I opened this thread because I couldn’t imagine any good arguments against scalping, and I still haven’t seen any that are halfway convincing (to me). SHAKES’ argument seems like it would work the other way. A true die hard fan can always get good tickets when there are scalpers - it’s just that they would have to pay market price. What you seem to be arguing is that fans can’t get good seats at below-market prices, even if they are willing to camp out in a ticket line. So? I guess I don’t see why it should be their expectation to do so.

im not comfortable with the whole “morality” issue. its a business transaction. you have a choice in the matter. you can decide if you want to buy the ticket or not. the scalper is just trying to make a few bucks. morality has nothing to do with it!

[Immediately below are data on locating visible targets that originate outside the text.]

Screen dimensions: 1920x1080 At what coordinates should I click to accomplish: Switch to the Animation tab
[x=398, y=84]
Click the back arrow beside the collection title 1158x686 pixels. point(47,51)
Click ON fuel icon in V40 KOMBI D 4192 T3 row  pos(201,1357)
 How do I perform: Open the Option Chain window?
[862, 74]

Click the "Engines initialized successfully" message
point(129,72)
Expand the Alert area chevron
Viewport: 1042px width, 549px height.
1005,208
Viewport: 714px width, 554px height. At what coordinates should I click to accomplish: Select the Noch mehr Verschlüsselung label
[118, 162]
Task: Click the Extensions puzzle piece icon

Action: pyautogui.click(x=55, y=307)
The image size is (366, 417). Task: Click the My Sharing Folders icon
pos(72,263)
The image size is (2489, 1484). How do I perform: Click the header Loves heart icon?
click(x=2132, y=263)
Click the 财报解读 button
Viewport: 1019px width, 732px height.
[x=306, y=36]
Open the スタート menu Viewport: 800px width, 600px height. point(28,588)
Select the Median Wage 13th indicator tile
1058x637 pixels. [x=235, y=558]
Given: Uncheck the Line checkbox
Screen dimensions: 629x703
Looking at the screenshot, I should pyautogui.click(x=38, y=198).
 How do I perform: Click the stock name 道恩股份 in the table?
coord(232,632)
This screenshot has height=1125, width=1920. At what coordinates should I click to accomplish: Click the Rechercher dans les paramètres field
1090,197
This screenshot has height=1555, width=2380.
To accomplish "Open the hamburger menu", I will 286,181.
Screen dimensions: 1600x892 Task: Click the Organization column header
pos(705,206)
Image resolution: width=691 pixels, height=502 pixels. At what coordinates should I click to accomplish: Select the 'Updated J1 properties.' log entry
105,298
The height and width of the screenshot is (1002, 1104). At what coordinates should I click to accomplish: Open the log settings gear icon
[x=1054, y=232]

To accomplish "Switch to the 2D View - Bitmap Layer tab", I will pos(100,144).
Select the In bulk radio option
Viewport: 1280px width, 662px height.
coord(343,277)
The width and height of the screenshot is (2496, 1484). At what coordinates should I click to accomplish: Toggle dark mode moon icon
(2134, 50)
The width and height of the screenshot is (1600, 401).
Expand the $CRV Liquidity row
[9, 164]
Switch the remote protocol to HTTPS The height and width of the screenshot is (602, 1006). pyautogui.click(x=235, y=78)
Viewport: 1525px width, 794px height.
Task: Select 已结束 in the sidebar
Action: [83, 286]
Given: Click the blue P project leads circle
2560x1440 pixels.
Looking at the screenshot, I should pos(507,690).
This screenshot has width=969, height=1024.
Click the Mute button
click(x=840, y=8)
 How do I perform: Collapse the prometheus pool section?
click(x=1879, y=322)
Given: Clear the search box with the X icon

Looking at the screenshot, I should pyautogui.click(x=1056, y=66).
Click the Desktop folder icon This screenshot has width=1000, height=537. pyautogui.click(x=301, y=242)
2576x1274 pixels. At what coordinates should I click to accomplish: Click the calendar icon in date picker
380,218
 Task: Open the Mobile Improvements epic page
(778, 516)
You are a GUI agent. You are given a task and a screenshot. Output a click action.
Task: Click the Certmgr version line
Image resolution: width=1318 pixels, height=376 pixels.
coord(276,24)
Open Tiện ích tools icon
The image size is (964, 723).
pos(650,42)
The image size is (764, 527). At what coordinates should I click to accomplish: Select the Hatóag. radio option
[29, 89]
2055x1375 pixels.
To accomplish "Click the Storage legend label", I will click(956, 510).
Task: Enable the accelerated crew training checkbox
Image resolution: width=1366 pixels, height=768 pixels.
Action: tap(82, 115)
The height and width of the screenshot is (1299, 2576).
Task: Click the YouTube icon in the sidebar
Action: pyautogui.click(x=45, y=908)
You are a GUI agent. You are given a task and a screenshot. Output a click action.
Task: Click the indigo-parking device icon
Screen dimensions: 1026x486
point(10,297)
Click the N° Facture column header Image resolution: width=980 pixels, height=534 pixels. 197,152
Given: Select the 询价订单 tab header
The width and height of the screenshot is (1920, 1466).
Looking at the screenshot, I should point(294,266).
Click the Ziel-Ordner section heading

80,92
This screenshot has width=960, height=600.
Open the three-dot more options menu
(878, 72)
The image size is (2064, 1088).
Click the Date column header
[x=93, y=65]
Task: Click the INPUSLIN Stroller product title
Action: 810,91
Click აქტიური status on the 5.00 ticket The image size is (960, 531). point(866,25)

i lived in vegas for a number of years and saw both sides of the issue. i scalped and bought for agencys and also bought tickets for my own use from scalpers.

SHAKES is right. first in line meant you were probably coldest and tiredest and had the first chance to buy shitty seats. the slick behind the glass always had some good answer why front row was not available, invariably involving some “computer program that selects blah blah blah”. they all went to some agency long ago, dude, while you sat on a urine-soaked sidewalk in sub-freezing weather.

flip-side: i saw Paul Bleeding McCartny for $4! He played the Silver Bowl and scalpers took a HUGE bath on that show. i grabbed mine about 2 minutes before showtime on the sidewalk in front of my house. Scalper offered me one for $100! and i told him i would give him a beer for one (he probably had around 200 to unload)

i occupied $1200 worth of seats at the MGM when the Stones played on Steel Wheels tour. No one was paying the $200/seat for a ticket. My woman worked there and i got in for free. I had my ass in one seat, MC helmet on another, jacket on a third, legs on two and my tank bag on one also. The $200 seat section was virtually empty and no different from the guys accross the isle who paid $100.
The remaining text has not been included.